15514 Background: In the Pignon’s meta-analysis, the OS benefit was 8% with chemoradiation in LA SCCHN. Unfortunately it is still unclear what scheme is the best, cisplatin (CDDP) being the most widely used drug. Other drugs such as gemcitabine (GMZ) has promising results, although toxicity has been severe but tolerable. We have published an initial study using GMZ and radiotherapy (ann oncol. 2004;15:301). In the present study we wished to determine if a scheme in which GMZ is alternated with CDDP and concomitant radiotherapy reduced toxicity yet maintains our previously described therapeutic effectiveness. This is a preliminary report with a short follow-up period. Methods: Inclusion criteria: patients with SCCHN (EC: III, IVa and IVb ) or with recurring disease, and no sytemic metastases or patients rejection of surgery between 03/2003 and 09/2004. Chemotherapy scheme consisted of GMZ at 100 mg/m2 once a w, ws 1, 3, 5, 7 and CDDP at 50 mg/m2 once a w, ws 2, 4, y 6. Radiotherapy consisted of 2 Gy/day, for a total of 70 Gy during the 7 ws. Toxicity evaluation focused on mucositis, xerostomia, dysphagia y leukopenia. Results: 28 patients were treated. 7 (25%)/ stage III, 11 (39.3%) IVa, 10 (35.7%) IVb. The tumor sites distribution was as follows: 9 patients with oropharynx and larynx disease (32.1%), 6 patients with oral cavity disease (21.4%), 3 patients with paranasal sinus disease (10.7%), and 1 hypopharinx (3.5%). A CCR was observed in 21 patients (75%), a partial response was observed in 5 patients (17%). Organ preservation was achieved in 68% of the patients. Toxicity: mucositis Grade 3–4 was in 42% of patients, leucopenia grade III in 29%, dysphagia in 19% and xerostomia in 10%. 40%of the patients stopped treatment for one or two weeks due to toxicity without affecting the doses of both treatments.
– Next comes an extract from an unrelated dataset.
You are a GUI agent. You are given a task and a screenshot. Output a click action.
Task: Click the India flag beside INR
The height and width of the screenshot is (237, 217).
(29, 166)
Conclusions: The scheme with alternating GMZ and CDDP concomitant with radiotherapy is safe and effective. We observed a lower incidence in mucositis and few systemic toxic effects. Our findings support further studies in which alternating chemotherapeutic schemes are utilized given that tumor response is increased without an increment in toxicity. No significant financial relationships to disclose.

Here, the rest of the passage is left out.